La Nouvelle-Calédonie rejette l’indépendance

La Nouvelle-Calédonie rejette l’indépendance

C’est un scrutin pas tout à fait comme les autres qui s’est conclu aujourd’hui à 16 000 kilomètres de Paris. La Nouvelle-Calédonie, terre française au milieu de l’Océan Pacifique a voté aujourd’hui sur un sujet des plus importants. Les Calédoniens étaient appelés à se prononcer sur leur indépendance ou non vis-à-vis de la France. Un referendum qui a été très mobilisateur et qui a vu une victoire contre l’indépendance malgré un bon score des indépendantistes.

Ce sont 80 % des électeurs qui n’ont pas voulu manquer un scrutin historique qui va marquer la Nouvelle-Calédonie. Le 4 novembre, ils sont environ 180 000 Calédoniens en âge de voter et inscrits sur les listes électorales à s’être prononcés en faveur du « oui » ou du « non ». Le « non » à l’indépendance l’a emporté à 56,4 % et a été célébré par une majeure partie des formations politiques. Le président de la République française, Emmanuel Macron, s’est exprimé à 13 heures (23 heures à Nouméa) et a exprimé sa « fierté que la majorité des Calédoniens aient choisi la France ». « Une marque de confiance en la République » selon le chef de l’Etat.

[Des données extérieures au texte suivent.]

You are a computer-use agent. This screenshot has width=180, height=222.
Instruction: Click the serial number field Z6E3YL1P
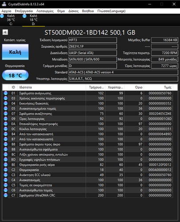(x=92, y=47)
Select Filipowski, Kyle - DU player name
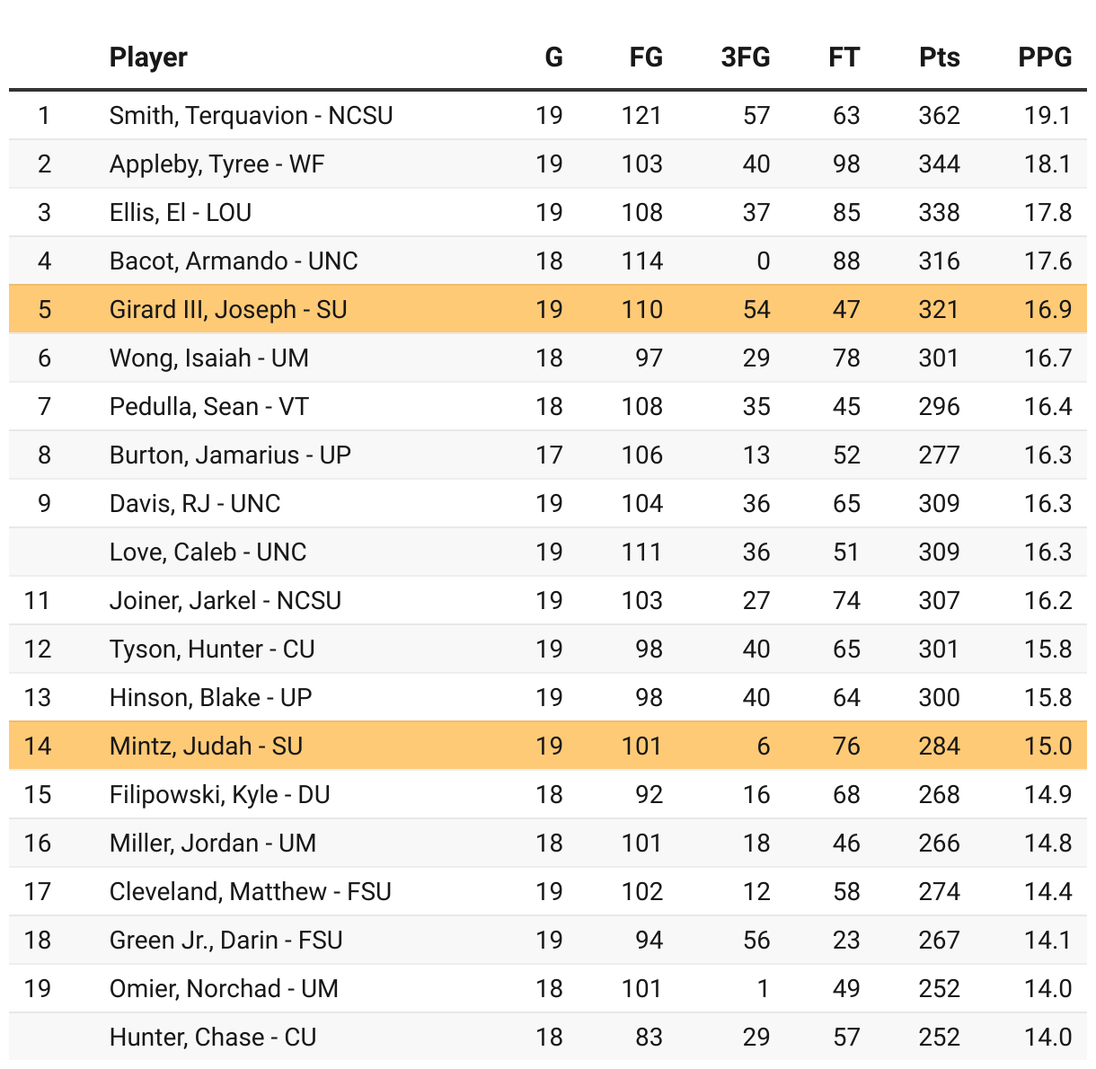Viewport: 1096px width, 1069px height. pyautogui.click(x=219, y=795)
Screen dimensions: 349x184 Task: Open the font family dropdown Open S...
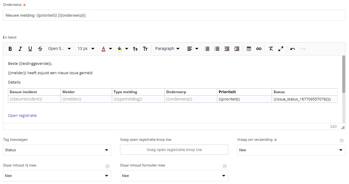(59, 49)
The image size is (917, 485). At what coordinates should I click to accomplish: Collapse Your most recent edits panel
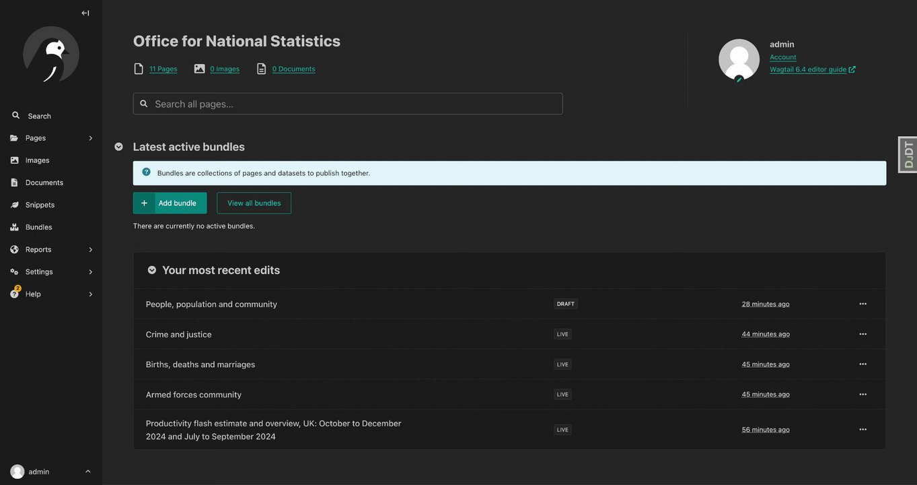[x=152, y=270]
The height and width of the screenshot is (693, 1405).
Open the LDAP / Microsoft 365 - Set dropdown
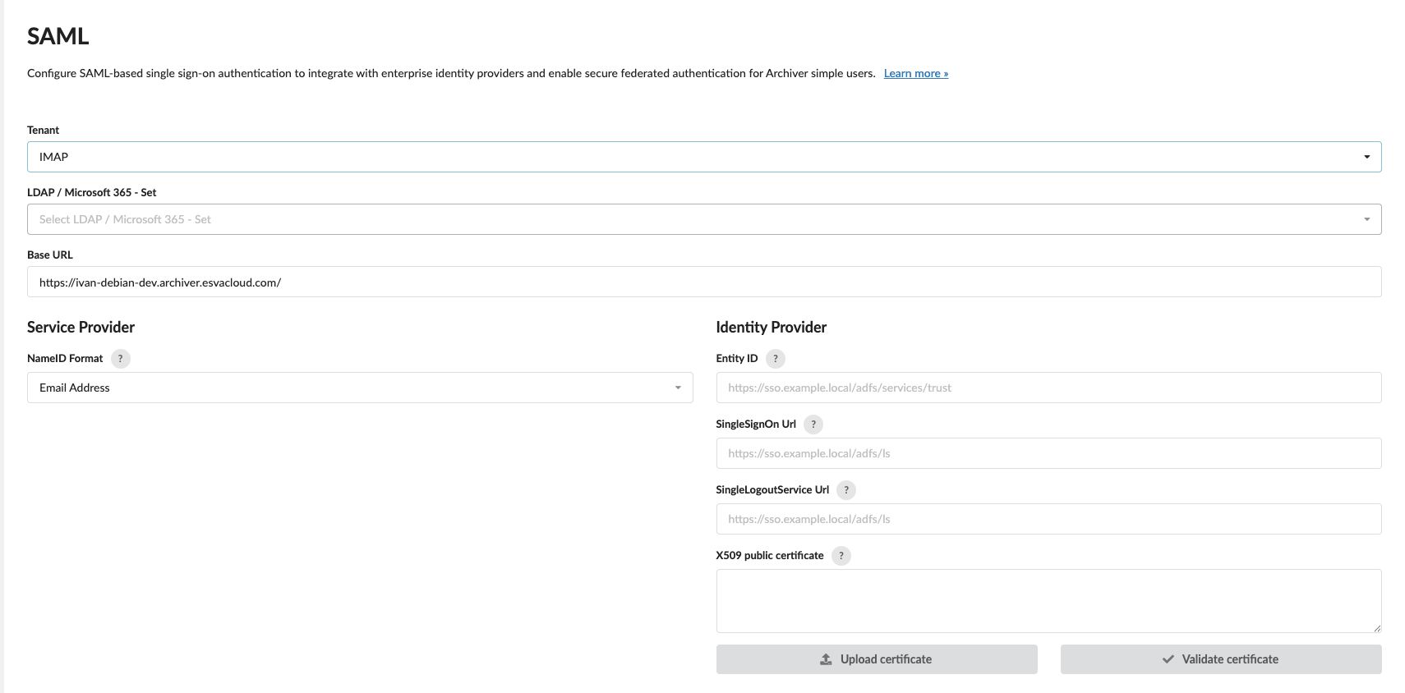pyautogui.click(x=704, y=219)
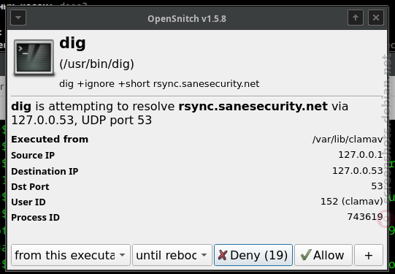Click the OpenSnitch v1.5.8 title bar
395x274 pixels.
point(187,19)
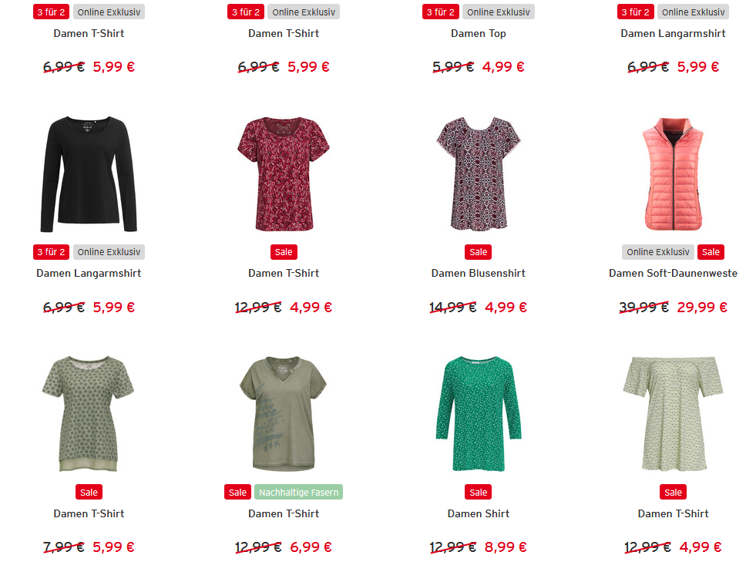
Task: Click the Damen Soft-Daunenweste title link
Action: tap(673, 273)
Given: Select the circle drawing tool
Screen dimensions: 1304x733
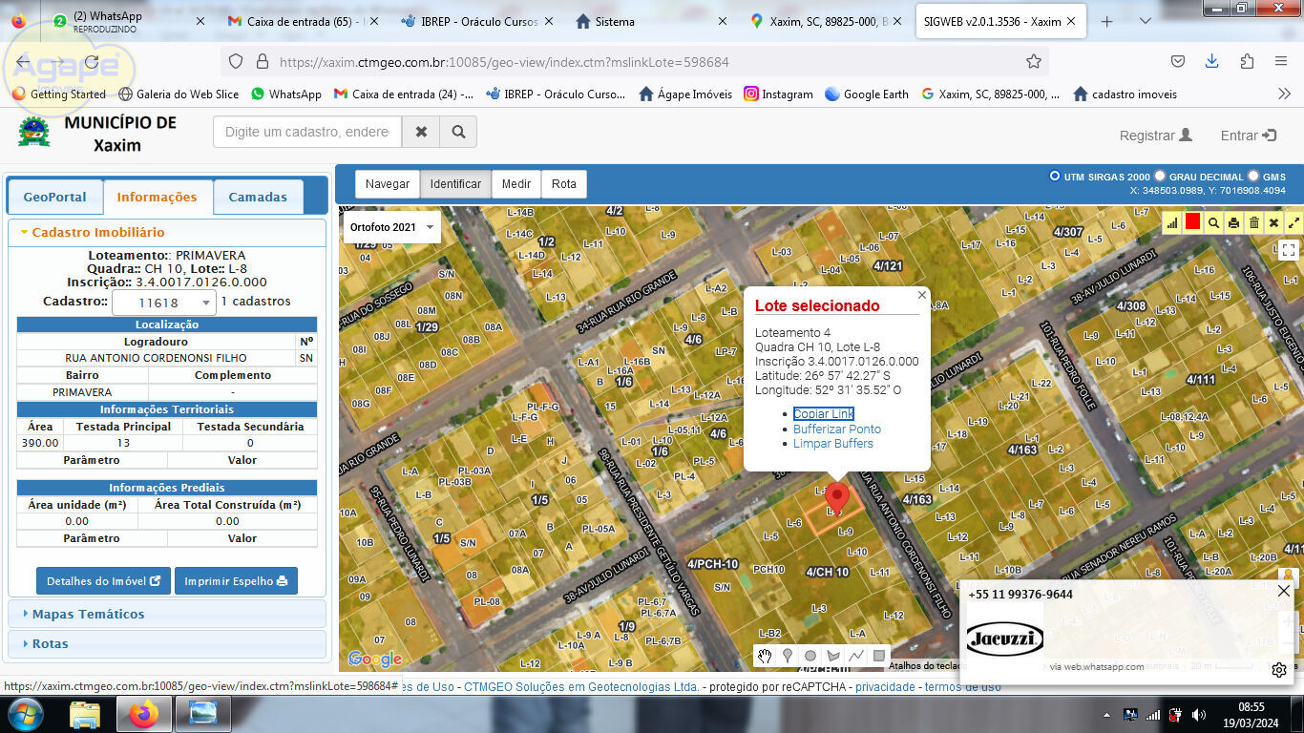Looking at the screenshot, I should (810, 656).
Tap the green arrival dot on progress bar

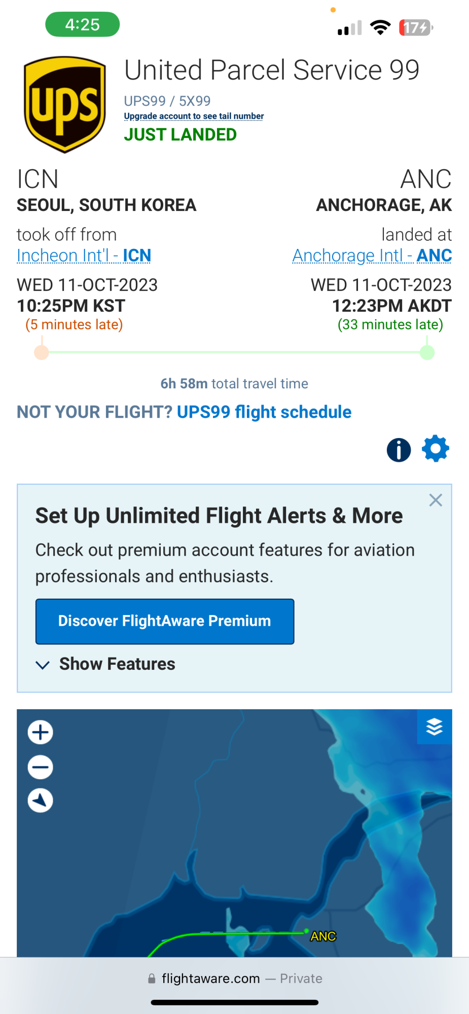(x=427, y=352)
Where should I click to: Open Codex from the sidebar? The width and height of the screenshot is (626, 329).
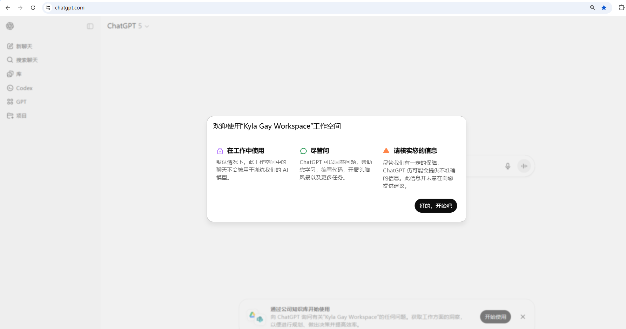[20, 88]
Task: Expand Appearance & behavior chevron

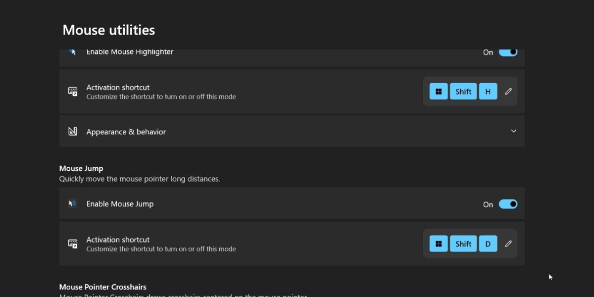Action: pyautogui.click(x=513, y=131)
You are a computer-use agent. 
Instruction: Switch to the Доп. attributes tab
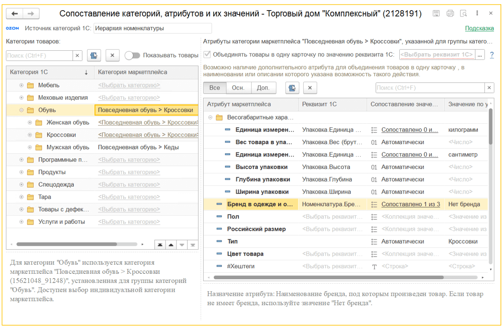[x=263, y=88]
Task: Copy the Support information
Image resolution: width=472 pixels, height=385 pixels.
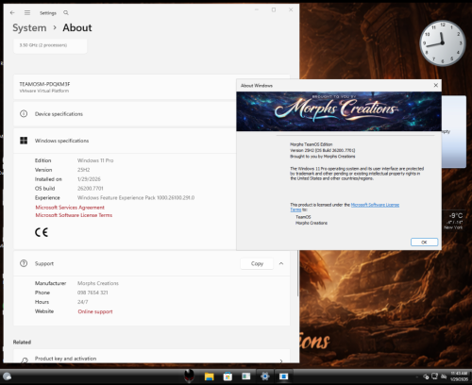Action: [257, 263]
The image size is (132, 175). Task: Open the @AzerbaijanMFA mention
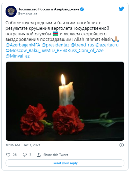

Si un certain soulagement est perceptible au sein de la classe politique française, le score plus serré que prévu engendre d’ores et déjà des craintes chez ceux qui ont voté et soutenu le non à l’indépendance. Le président de la République a appelé tout le monde à « se tourner vers l’avenir » sans mentionner toutefois que ce scrutin ne clôt pas le chapitre d’une possible indépendance de la Nouvelle Calédonie. En effet, dans les accords signés avec les indépendantistes, le scrutin du 4 novembre en appelle deux autres qui devront départager une bonne fois pour toutes les pro et anti-indépendance.

En effet, en cas de victoire du non – comme c’est aujourd’hui le cas – les électeurs sont appelés à valider de nouveau leur choix au cours des prochaines années. Un processus qui laisse le jeu ouvert et qui interdit aux détracteurs de l’Etat français de dénoncer un scrutin trop formaté pour en arriver à une surprise électorale. Avec près de 44 % des voix, ce sont ainsi les indépendantistes qui peuvent se montrer confiants. La France peut, elle, s’honorer d’avoir mis en place un scrutin démocratique sans aucune violence malgré l’enjeu, mais cette victoire de 2018 ne présage pas forcément de prochains succès dans les urnes.